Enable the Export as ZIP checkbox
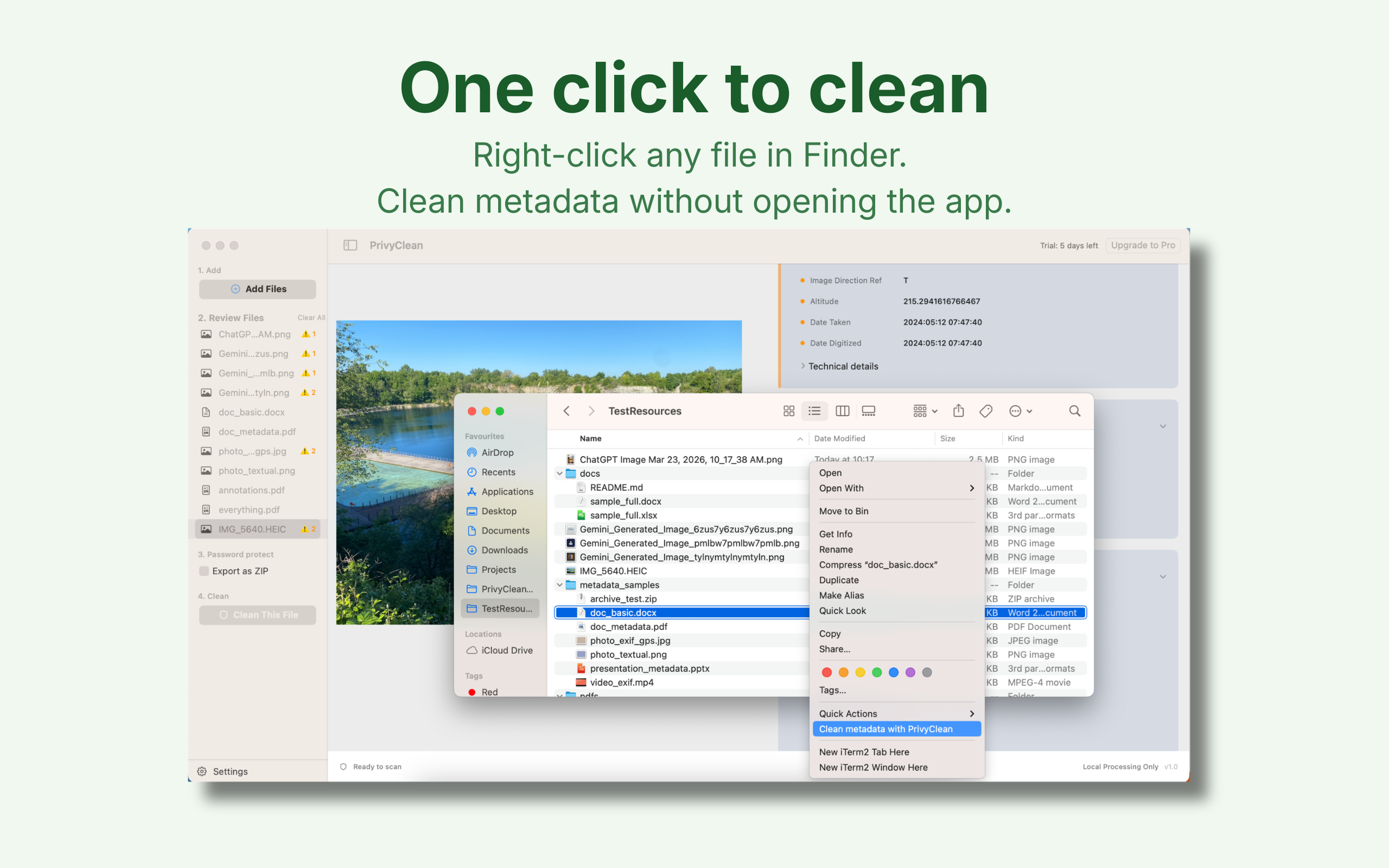1389x868 pixels. click(x=204, y=571)
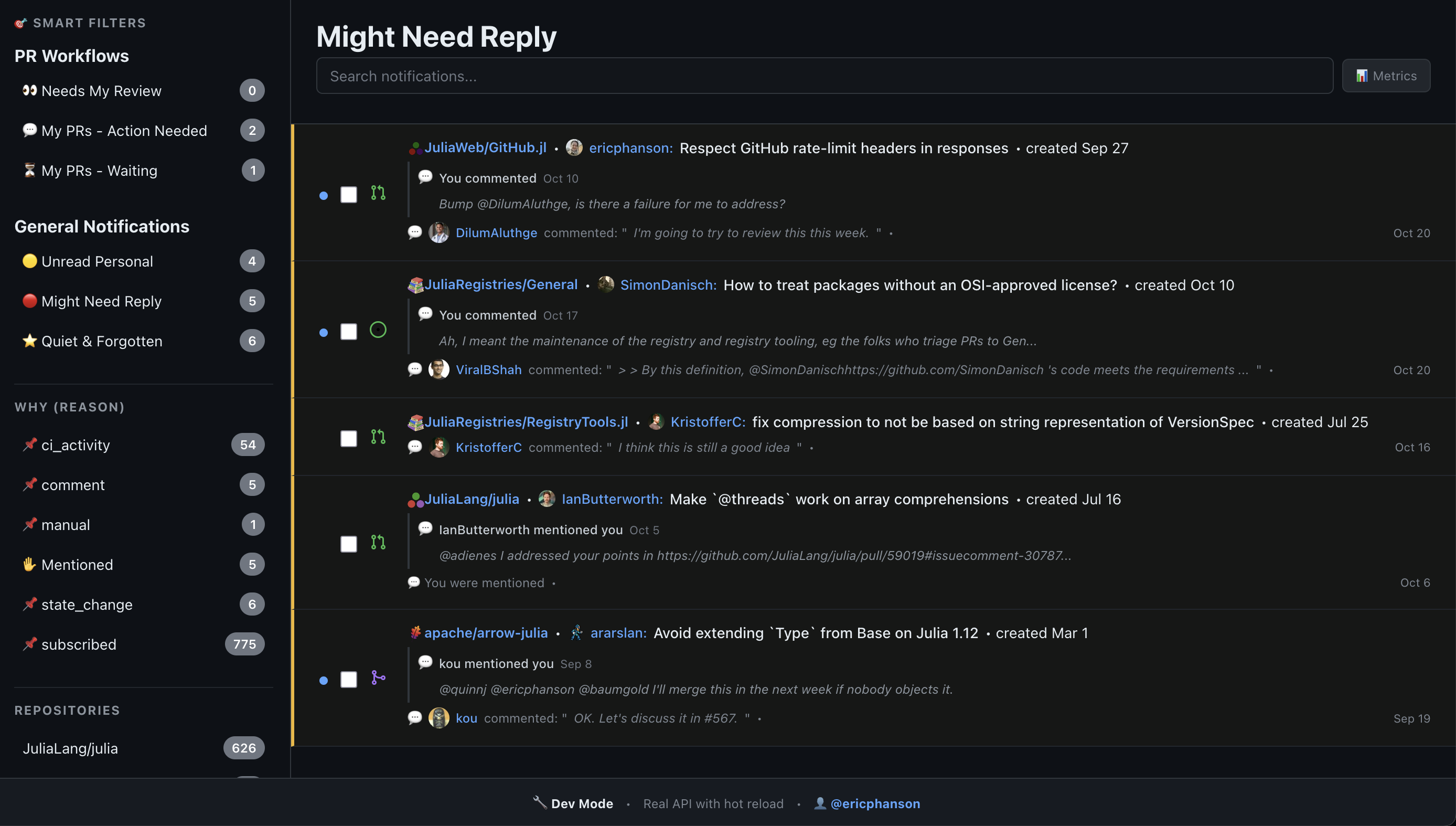Click merged PR icon on arrow-julia row
This screenshot has height=826, width=1456.
click(x=378, y=678)
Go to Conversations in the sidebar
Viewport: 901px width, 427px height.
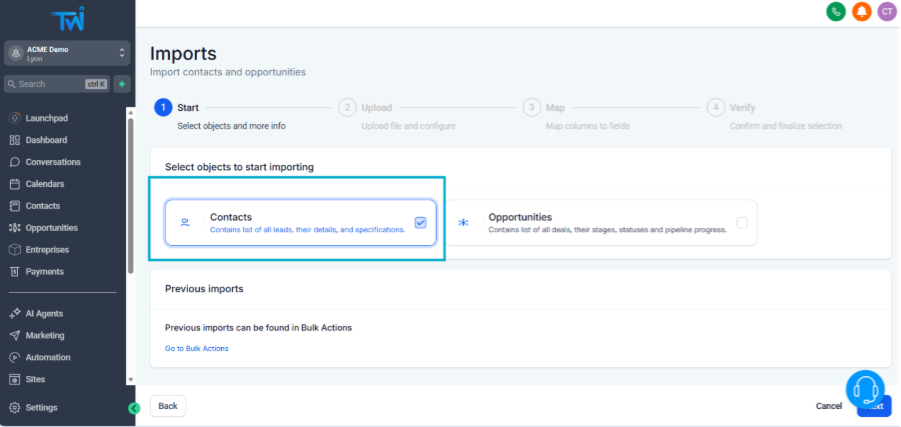point(52,162)
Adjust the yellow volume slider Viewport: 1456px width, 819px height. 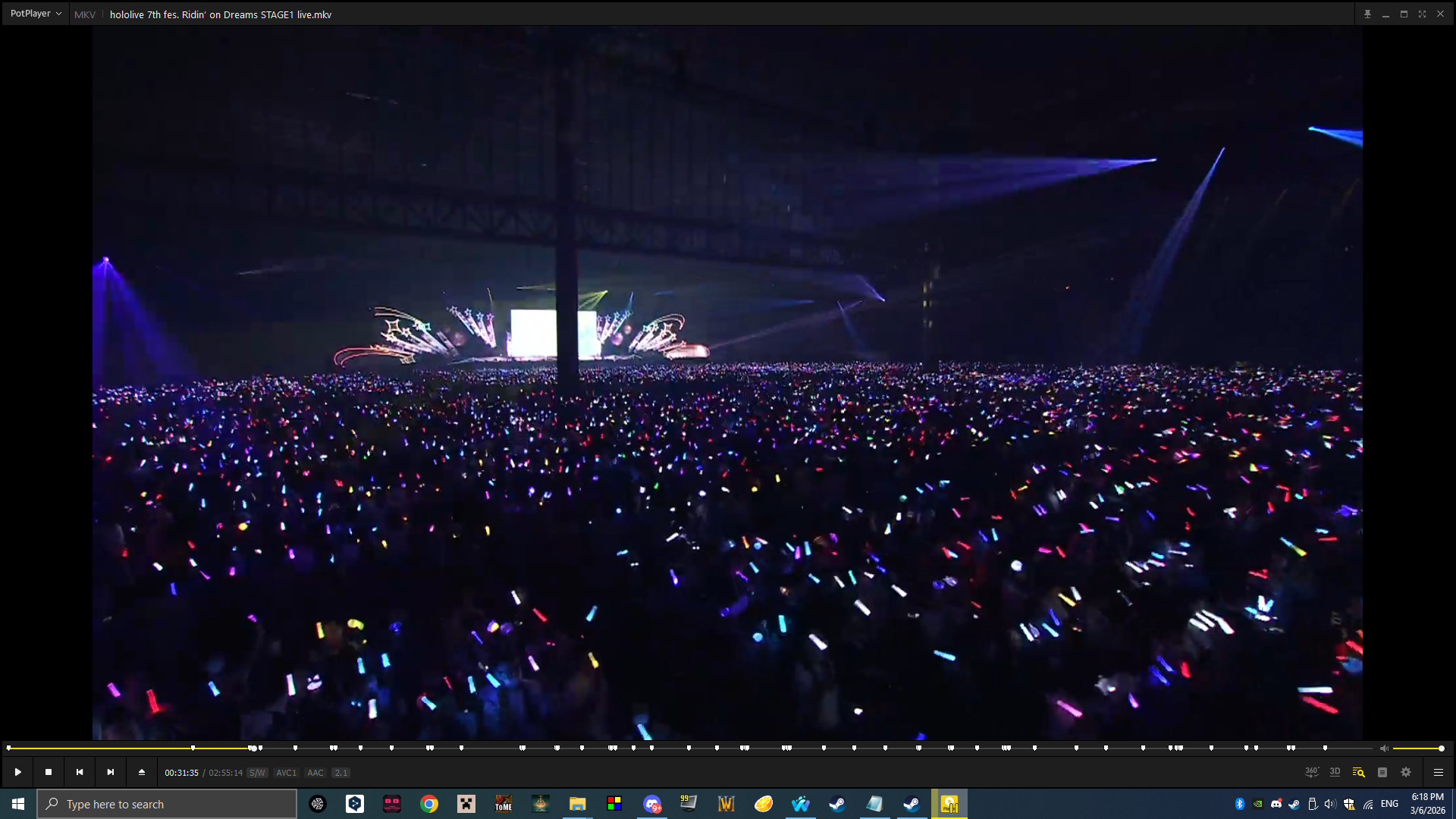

------------

▶ **作業内容**
上の各行を、空行を除いた番号付きリストに書き直してください。すべての行を含め、画像は回答から外してください。

▶ **模範解答**
1. Enable the Export as ZIP checkbox
2. 1389x868 pixels. click(x=204, y=571)
3. Click merged PR icon on arrow-julia row
4. This screenshot has height=826, width=1456.
5. click(x=378, y=678)
6. Go to Conversations in the sidebar
7. Viewport: 901px width, 427px height.
8. point(52,162)
9. Adjust the yellow volume slider Viewport: 1456px width, 819px height. 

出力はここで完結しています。